Guiglo : les taxis posent leurs conditions pour abandonner le gaz butane
À Guiglo, la décision du gouvernement d’interdire l’usage du gaz butane comme carburant dans les taxis ne passe pas sans réserves. Les chauffeurs de la capitale du Cavally conditionnent leur conformité à cette mesure à une baisse substantielle du prix du gasoil.
Vendredi 27 février 2026, plusieurs conducteurs ont exprimé leurs préoccupations. Pour Ali Bamba, chauffeur communal, le gaz butane représente une alternative économique indispensable. « Avec 3 000 FCFA de gaz, je peux rouler pendant une semaine, alors que le gasoil coûterait 10 à 20 fois plus », a-t-il confié, estimant qu’une réduction du coût du carburant classique s’impose avant toute application stricte de l’interdiction.
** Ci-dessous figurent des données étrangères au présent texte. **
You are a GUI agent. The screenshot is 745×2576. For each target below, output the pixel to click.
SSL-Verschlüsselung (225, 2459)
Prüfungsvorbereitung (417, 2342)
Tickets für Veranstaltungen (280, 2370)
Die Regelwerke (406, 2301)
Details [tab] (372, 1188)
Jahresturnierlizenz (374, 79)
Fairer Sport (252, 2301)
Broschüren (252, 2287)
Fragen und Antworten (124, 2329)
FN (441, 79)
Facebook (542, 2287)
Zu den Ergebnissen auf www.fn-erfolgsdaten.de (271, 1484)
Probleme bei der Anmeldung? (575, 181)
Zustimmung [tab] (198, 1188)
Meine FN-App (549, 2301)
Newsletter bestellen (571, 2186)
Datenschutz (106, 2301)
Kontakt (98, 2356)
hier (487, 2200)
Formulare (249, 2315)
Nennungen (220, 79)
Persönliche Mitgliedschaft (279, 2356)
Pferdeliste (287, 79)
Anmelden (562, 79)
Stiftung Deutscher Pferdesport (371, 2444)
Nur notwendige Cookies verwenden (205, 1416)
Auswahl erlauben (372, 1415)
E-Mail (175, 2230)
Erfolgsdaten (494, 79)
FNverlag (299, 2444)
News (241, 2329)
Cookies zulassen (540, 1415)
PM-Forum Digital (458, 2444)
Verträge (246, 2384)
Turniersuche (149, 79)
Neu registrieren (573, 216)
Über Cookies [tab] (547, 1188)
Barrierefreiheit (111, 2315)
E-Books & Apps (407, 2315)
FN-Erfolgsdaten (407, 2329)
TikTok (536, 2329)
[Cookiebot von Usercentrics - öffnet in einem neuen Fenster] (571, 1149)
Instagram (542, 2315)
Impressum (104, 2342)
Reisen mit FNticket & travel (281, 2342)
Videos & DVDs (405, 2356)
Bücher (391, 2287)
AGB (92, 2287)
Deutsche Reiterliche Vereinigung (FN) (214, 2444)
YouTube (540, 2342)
À l’opposé, d’autres professionnels du volant soutiennent la décision des autorités. Eric Guéi, également chauffeur communal, rappelle les dangers liés à l’utilisation du gaz butane. Selon lui, ce combustible hautement inflammable a déjà été à l’origine de plusieurs explosions impliquant des taxis, mettant en péril la vie des conducteurs et des passagers.
Cette polémique met en lumière l’équation délicate entre impératif de sécurité et réalités économiques. Entre la flambée du prix du gasoil et la nécessité de sécuriser le transport urbain, l’application effective de la mesure gouvernementale pourrait dépendre d’un éventuel réajustement des coûts du carburant.